→ Your instructions
All lines from the one with "1083x548 pixels." through the last are to be given again exactly as they stand in the data below, and only those.

◇ ◇ ◇ ◇

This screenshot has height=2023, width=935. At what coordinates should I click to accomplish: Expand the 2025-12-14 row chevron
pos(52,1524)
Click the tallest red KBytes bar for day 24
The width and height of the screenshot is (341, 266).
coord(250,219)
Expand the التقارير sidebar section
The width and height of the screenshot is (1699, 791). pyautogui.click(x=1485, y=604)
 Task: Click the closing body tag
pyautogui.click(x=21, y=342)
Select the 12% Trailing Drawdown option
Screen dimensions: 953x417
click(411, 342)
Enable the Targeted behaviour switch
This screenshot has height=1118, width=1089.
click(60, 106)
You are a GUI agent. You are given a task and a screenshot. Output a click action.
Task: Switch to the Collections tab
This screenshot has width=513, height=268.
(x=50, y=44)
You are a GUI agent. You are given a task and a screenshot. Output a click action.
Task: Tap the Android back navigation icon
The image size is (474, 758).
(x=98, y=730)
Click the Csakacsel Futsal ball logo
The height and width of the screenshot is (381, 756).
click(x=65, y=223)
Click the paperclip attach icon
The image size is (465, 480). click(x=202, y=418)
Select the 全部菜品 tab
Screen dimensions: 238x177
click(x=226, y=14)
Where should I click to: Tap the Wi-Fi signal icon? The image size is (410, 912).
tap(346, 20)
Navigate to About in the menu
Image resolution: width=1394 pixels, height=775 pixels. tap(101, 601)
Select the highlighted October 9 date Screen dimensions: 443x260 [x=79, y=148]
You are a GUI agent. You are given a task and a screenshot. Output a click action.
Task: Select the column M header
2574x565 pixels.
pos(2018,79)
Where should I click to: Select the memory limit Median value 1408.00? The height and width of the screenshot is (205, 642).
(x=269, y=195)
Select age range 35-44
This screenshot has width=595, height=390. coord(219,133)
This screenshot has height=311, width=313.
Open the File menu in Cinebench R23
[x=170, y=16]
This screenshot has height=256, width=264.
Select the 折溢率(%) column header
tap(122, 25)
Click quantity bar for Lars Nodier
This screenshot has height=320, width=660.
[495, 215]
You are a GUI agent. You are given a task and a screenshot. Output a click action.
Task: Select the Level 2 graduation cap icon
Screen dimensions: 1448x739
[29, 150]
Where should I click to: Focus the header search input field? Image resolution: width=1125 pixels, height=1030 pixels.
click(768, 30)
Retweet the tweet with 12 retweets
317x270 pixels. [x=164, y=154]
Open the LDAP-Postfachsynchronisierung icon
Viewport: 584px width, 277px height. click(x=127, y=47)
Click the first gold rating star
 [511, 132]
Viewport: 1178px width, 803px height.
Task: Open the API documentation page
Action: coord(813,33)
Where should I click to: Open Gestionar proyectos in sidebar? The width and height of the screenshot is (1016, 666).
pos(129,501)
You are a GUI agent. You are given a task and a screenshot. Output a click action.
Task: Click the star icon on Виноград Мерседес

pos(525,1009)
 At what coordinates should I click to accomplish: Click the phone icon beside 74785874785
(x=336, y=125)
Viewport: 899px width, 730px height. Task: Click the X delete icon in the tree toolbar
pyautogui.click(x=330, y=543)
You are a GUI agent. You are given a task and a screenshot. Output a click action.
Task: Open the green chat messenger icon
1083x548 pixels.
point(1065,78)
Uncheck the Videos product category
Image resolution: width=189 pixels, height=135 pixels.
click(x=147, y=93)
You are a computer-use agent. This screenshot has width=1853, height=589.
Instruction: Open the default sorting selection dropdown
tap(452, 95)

◇ ◇ ◇ ◇

→ Your solution
1083x548 pixels.
point(1065,78)
Uncheck the Videos product category
Image resolution: width=189 pixels, height=135 pixels.
click(x=147, y=93)
You are a computer-use agent. This screenshot has width=1853, height=589.
Instruction: Open the default sorting selection dropdown
tap(452, 95)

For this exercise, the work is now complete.